German Recession Draws Nearer as Factory Orders Slumped in September
© Reuters

By Geoffrey Smith — Germany lurched closer to recession on Friday as new data showed orders to the key manufacturing sector slumping by an alarming 4.0%.

That was their sixth decline in the last seven months and the biggest decline since March. Analysts had expected a more gentle drop of 0.5%.

That left order volumes down 10.8% from a year earlier, albeit statistics office Destatis said the September 2021 figure had been exceptionally high due to rebound effects after the pandemic.

“This is a big downside surprise, relative to the consensus, but it is in line with the collapse in the surveys in recent months,” said Pantheon Macroeconomics’ Claus Vistesen in a note to clients.

A survey published earlier this week by the German Chamber of Industry and Commerce (DIHK), which covered 24,000 companies, showed that 52% expect their situation to get worse over the next 12 months, while only 8% expect it to improve. That was the most negative skew since the DIHK began its survey in 1985.

Vistesen noted that it wasn’t even possible to put the blame for the September collapse on volatile big-ticket items.

Domestic orders rose 0.5% but export orders fell 7.0%. Orders from the Eurozone fell a particularly sharp 8.0%. The decline was sharpest in consumer goods, which fell 7.2%, while capital goods fell 6.0%.

Destatis noted that for the first time in over two years, industry is bringing in fewer new orders than it actually executes, due to the twin factors of falling demand and the easing of supply chain bottlenecks.
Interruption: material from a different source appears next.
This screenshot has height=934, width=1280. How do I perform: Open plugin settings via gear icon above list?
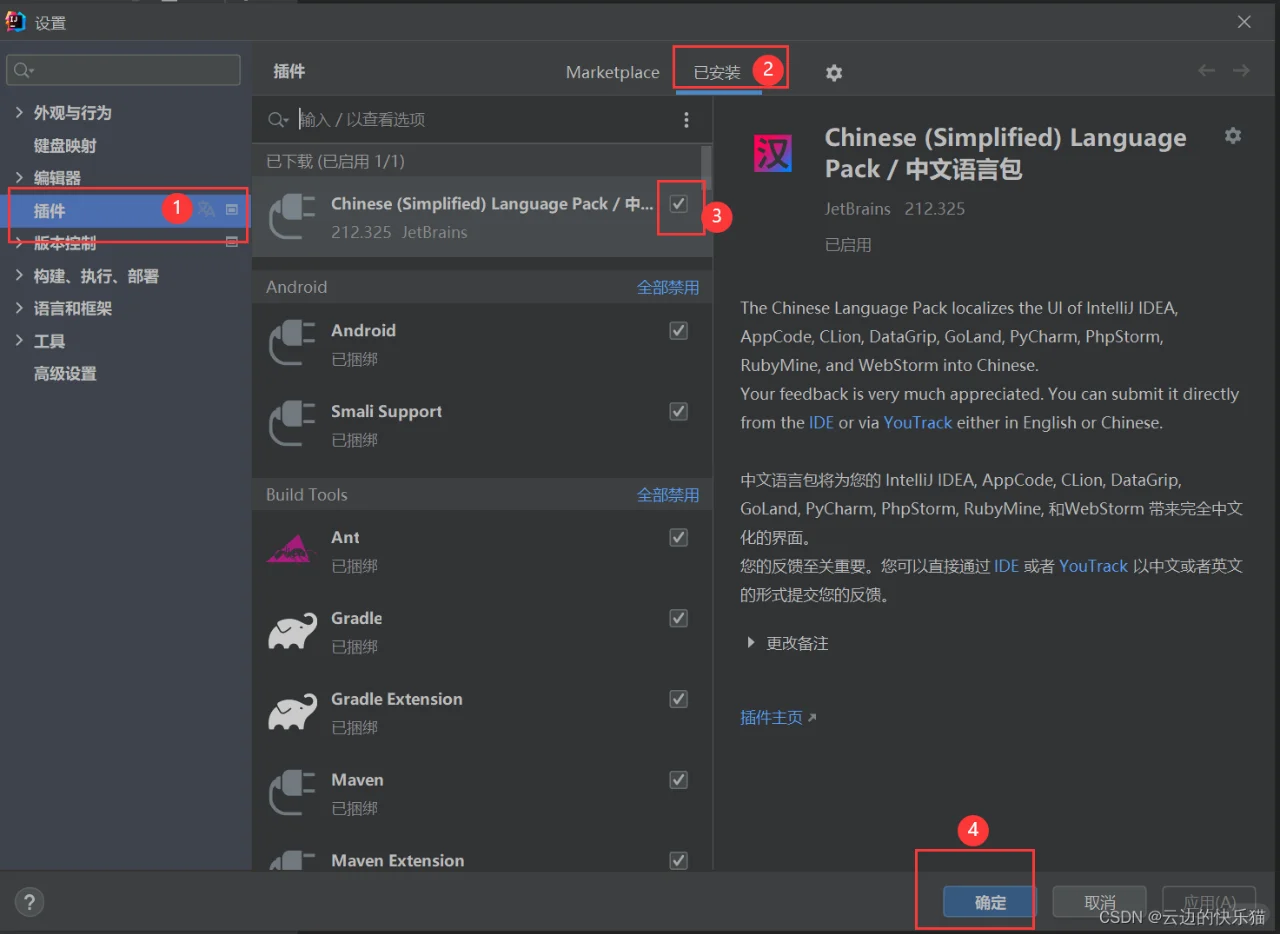(x=833, y=72)

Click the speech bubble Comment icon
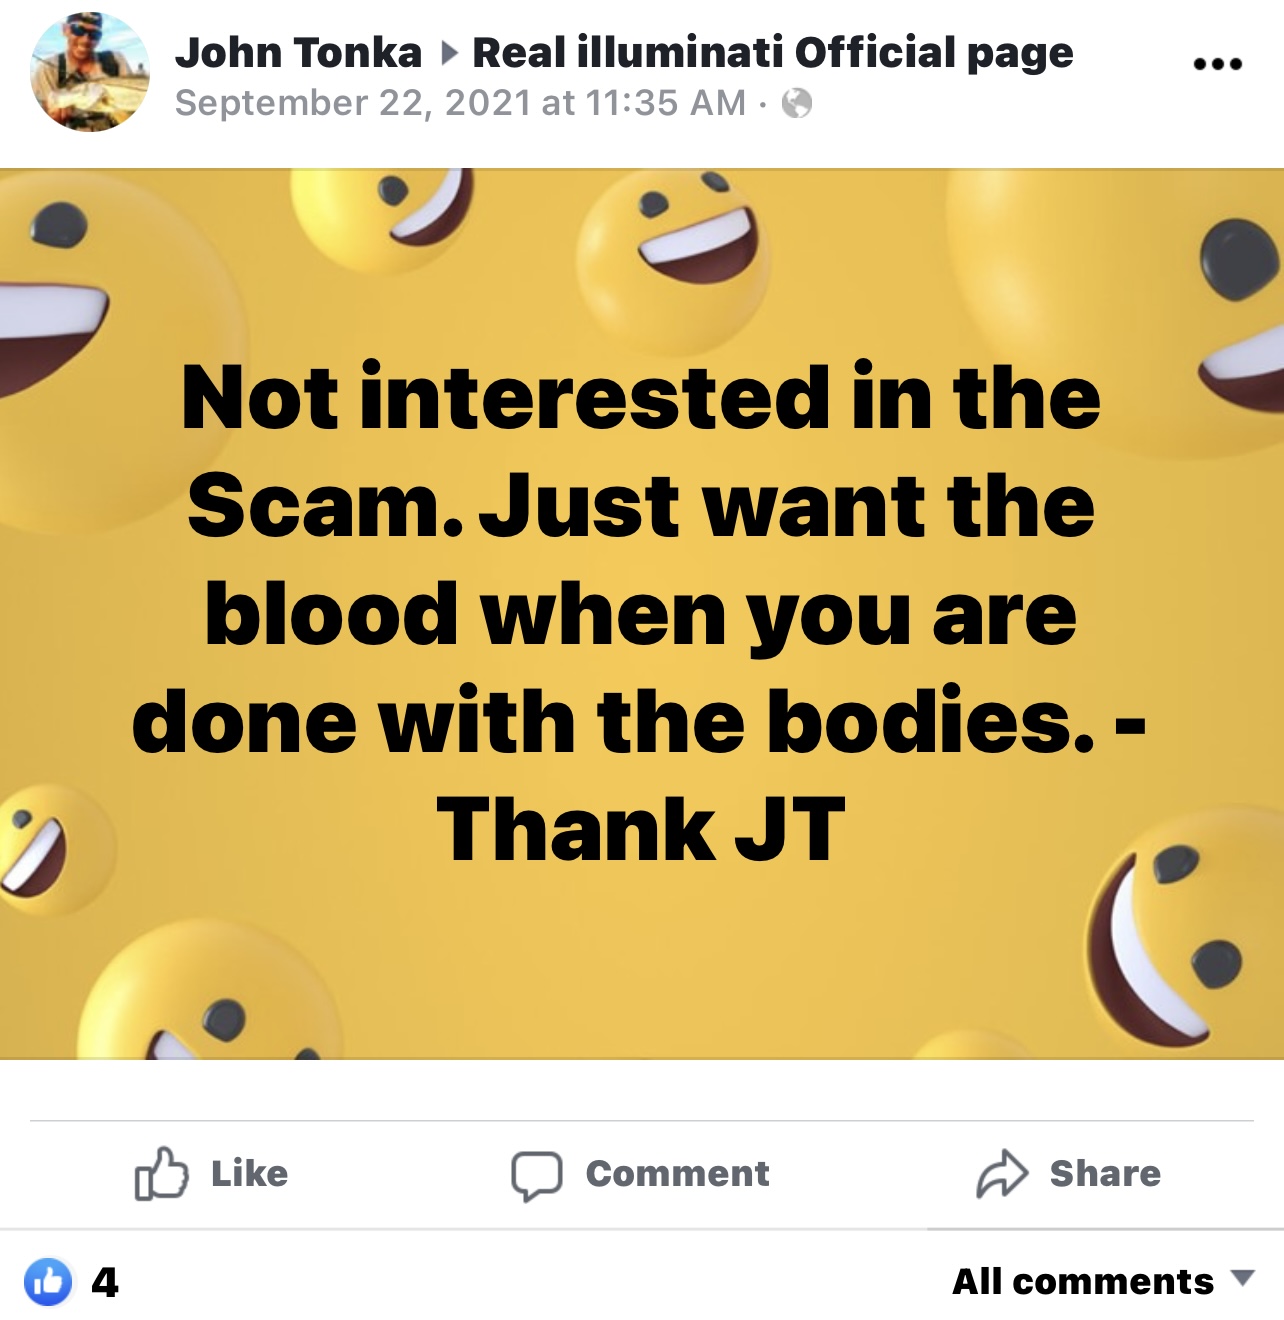pos(537,1175)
Even so, nearly two-thirds of German companies are still experiencing problems in sourcing raw materials and intermediate goods, it added.
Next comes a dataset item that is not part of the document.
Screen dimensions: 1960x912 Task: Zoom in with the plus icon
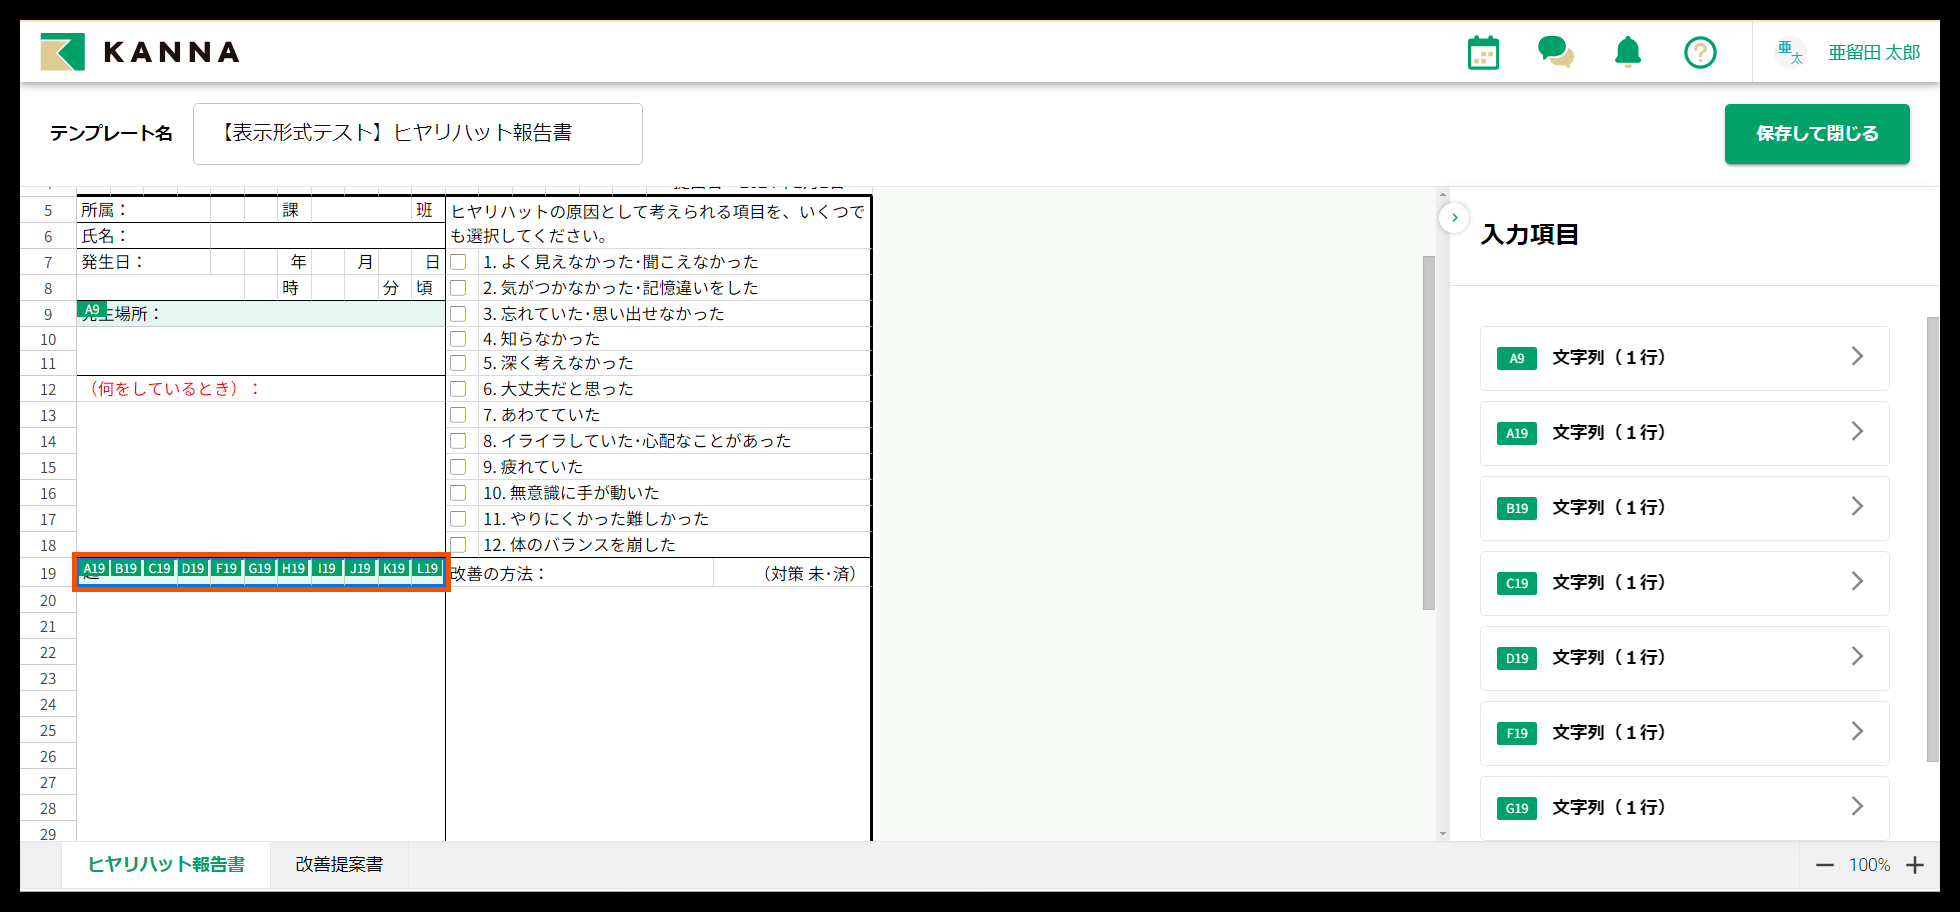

Others noted that Russia’s war in Ukraine had slowly eaten away at the manufacturing sector’s buffer of order backlogs, which are now down 15% since the start of the year.

“Last week, surprisingly strong GDP growth for the third quarter might have given the impression that the German economy could defy recession,” said ING economist Carsten Brzeski. “This year’s order book deflation, however, sends a clear signal that these signs of hope are illusionary. The long slide into recession continues.”